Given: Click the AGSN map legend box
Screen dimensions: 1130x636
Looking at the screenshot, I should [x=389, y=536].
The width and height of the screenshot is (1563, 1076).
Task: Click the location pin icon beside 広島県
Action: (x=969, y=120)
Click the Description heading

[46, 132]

### EXERCISE DIRECTIONS
All of the material must be reproduced exactly.

### EXERCISE OUTPUT
Given: Click the AGSN map legend box
Screen dimensions: 1130x636
Looking at the screenshot, I should [x=389, y=536].
The width and height of the screenshot is (1563, 1076).
Task: Click the location pin icon beside 広島県
Action: (x=969, y=120)
Click the Description heading

[46, 132]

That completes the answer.